The current production at the Gladstone Theatre is one that is shot through with an unmistakable streak of Canadian pride.
Eric Peterson and John Gray’s two-man show Billy Bishop Goes to War tells the story of the World War I flying ace from Owen Sound, Ont. through a compelling mix of monologue and music.
The role of Billy Bishop required actor Chris Ralph to not only take on the voice of Bishop himself, but the voices of all those around him – a humorously varied parade of bumbling army officials, pilots, nervous mechanics, aristocratic ladies, and even King George himself.
“They say it’s 18 [characters] but I never counted them,” Ralph laughed.
“It was actually the first Canadian play I ever saw,” Ralph said, who grew up in Collingwood, Ont., very close to Bishop’s home town of Owen Sound.
“It totally blew my mind — the idea that this was a Canadian story about a Canadian hero sung by two Canadian actors with a piano and a chair,” he said.
“The play ran very briefly on Broadway. The reason it didn’t do very well was because Americans couldn’t figure out whether it was an anti-war play or whether it was actually a pro-war play.”
Ralph said that this question was not one that concerned him.
“I don’t think of the hero aspect of it at all,” he said. “All I could really do was play the human side to him, which I really identified with.”
The play follows Bishop’s rise to the status of “colonial figurehead” — from his days as a military college hooligan, his failures as a cavalry man in training, to his fateful first look at “a kite with an engine on it.”
Plot points are narrated through spoken letters sent home to Bishop’s beloved Margaret, through sweeping battle re-enactments performed on a chair, and of course, through song. The narration is done with the help of an unnamed pianist who sits in the corner as both an observer and a participant in the action.

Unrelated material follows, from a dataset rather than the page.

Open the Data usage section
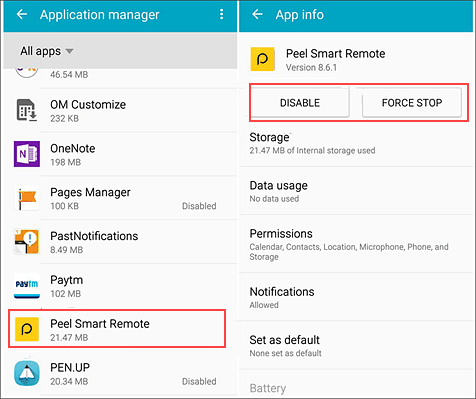[x=356, y=191]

“That person represents the ghosts of all of Billy’s friends and colleagues who never came back,” said James Caswell, who played the pianist. “The songs that are sung by the piano player are reactions by that ghost figure.”

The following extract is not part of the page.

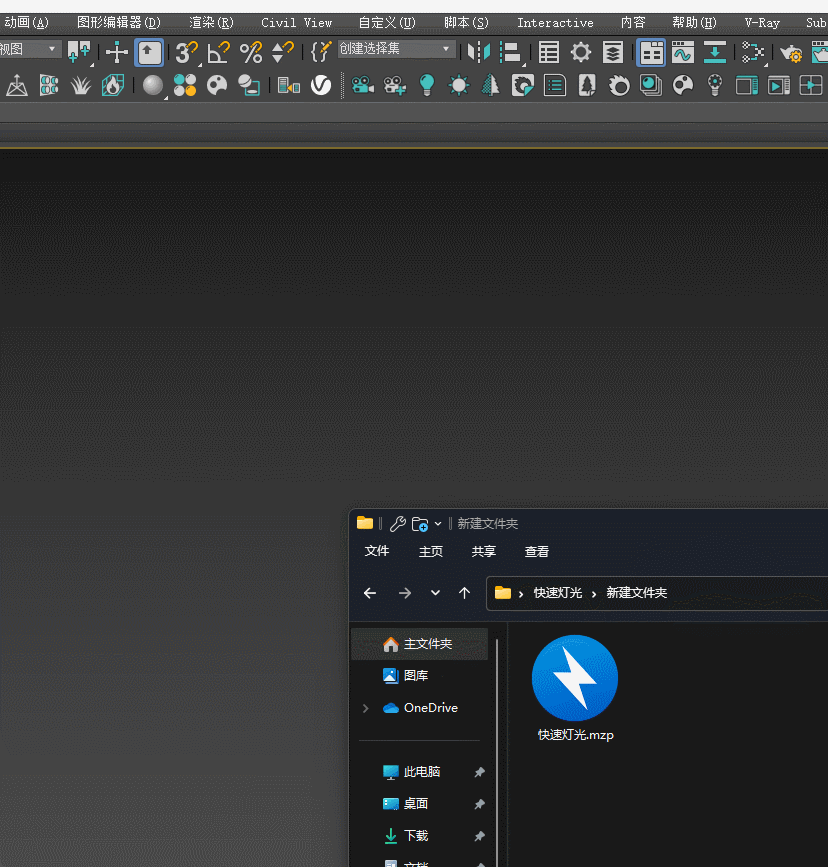Click the V-Ray logo icon
Image resolution: width=828 pixels, height=867 pixels.
321,86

The play is peppered with tragedy, humour and a bit of good-natured nationalistic pride. “Nobody never shoots no one in Canada,” sings the narrator, “at least nobody they don’t already know.”
“It’s exciting and it’s romantic and it’s funny, it’s an adventure, but at the same time, the devastation and the pain is very clear,” director Teri Loretto-Valentik said.
Loretto-Valentik, whose family has a history in aviation, said that the play complexly imagines questions about war and heroism.
“I see Billy as a very Canadian example of how people become heroes, when they’re just humans, in situations that force them to make choices that make them look like heroes,” she said.
Billy Bishop Goes to War will run at the Gladstone Theatre until the end of February.